An important legal case is taking place in Birmingham, and it hits close to home on several fronts here at Legal Schnauzer.
Mayor-elect Larry Langford faces a challenge of his qualifications for the office, which require that he be a resident and registered voter in the city. Patrick Cooper filed the lawsuit after finishing second in the October 9 election. Langford won by a large enough margin to avoid a runoff.
Langford contends that he changed his official home to a downtown Birmingham loft last summer. Cooper says Langford continues to live in the house he bought in 1982 in Fairfield, a Birmingham suburb.
If Langford is found to be a Fairfield resident, he would not qualify to be mayor.

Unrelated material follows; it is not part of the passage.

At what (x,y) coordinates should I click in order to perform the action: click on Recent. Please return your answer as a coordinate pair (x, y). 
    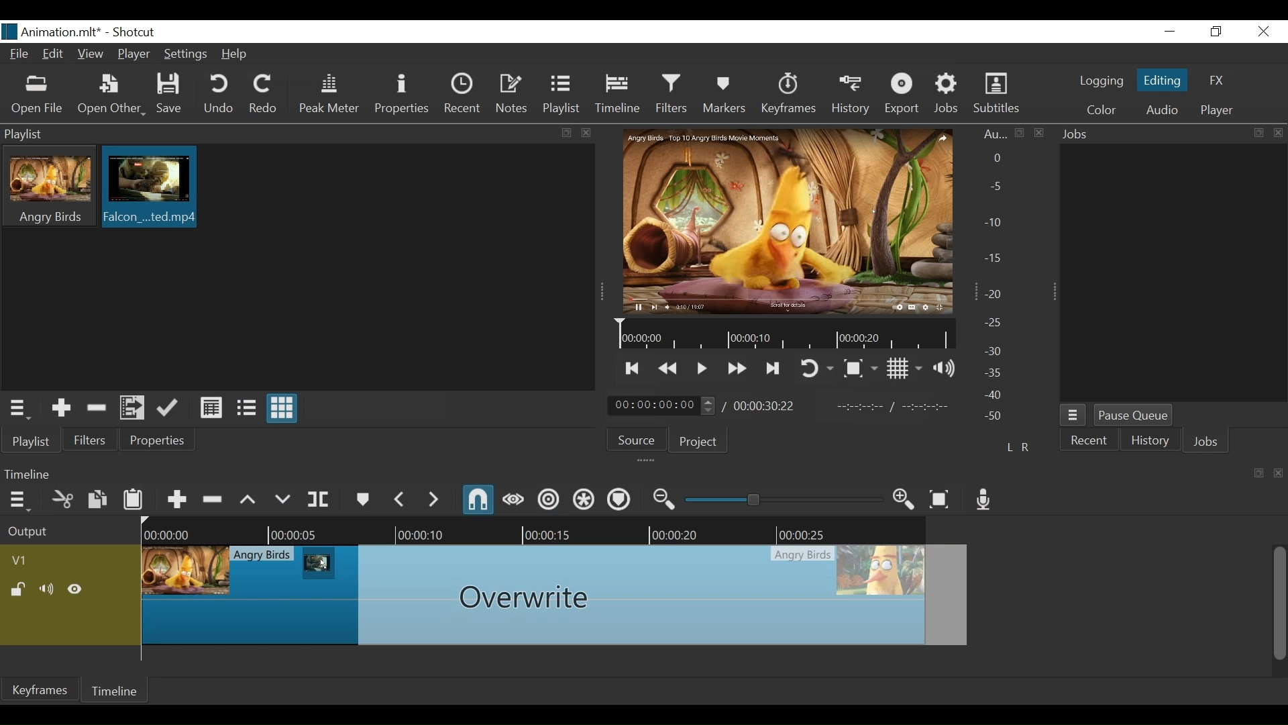
    Looking at the image, I should click on (462, 93).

One interesting aspect of the case is the judge, Jefferson County Circuit Judge Allwin Horn. I've had occasion to see Judge Horn in action a time or two in the past year, in a case related to the Legal Schnauzer case featured here. So far, I've been extremely unimpressed with Judge Horn, and if my experience is an indicator, I question whether justice will be done in the Cooper/Langford lawsuit.

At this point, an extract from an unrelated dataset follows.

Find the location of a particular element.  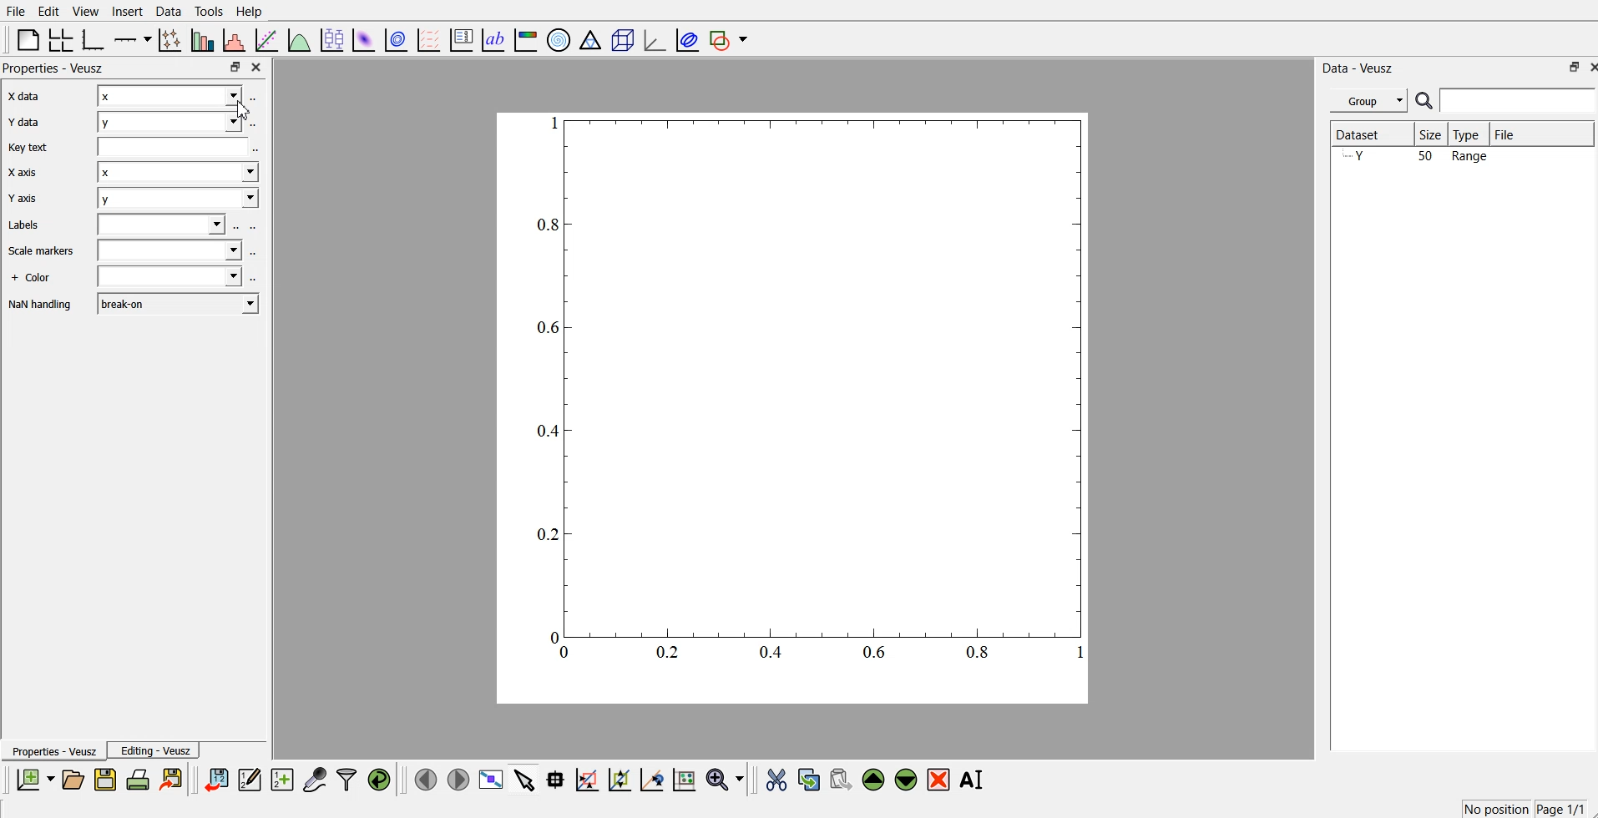

save document is located at coordinates (105, 781).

Horn is a Republican, and evidence I've seen suggests he is more interested in toeing the party line than in administering justice. I'm not familiar with the law in the Cooper/Langford case, so I have no idea how it should turn out. But with Horn in charge, regardless of the outcome, I would have concerns that politics played a major factor.
I don't live in the Birmingham city limits, but I did live there for almost 12 years and I work there. So I very much want to see the city prosper. Like so many events in our community, the mayoral election was touched heavily by race. Both Langford and Cooper are black. But Langford drew strong support from the city's black voters, while Cooper was seen more favorably by whites.
It's a non-jury trial, so it all comes down to Horn. Based on personal experience, I don't feel real comfortable about that.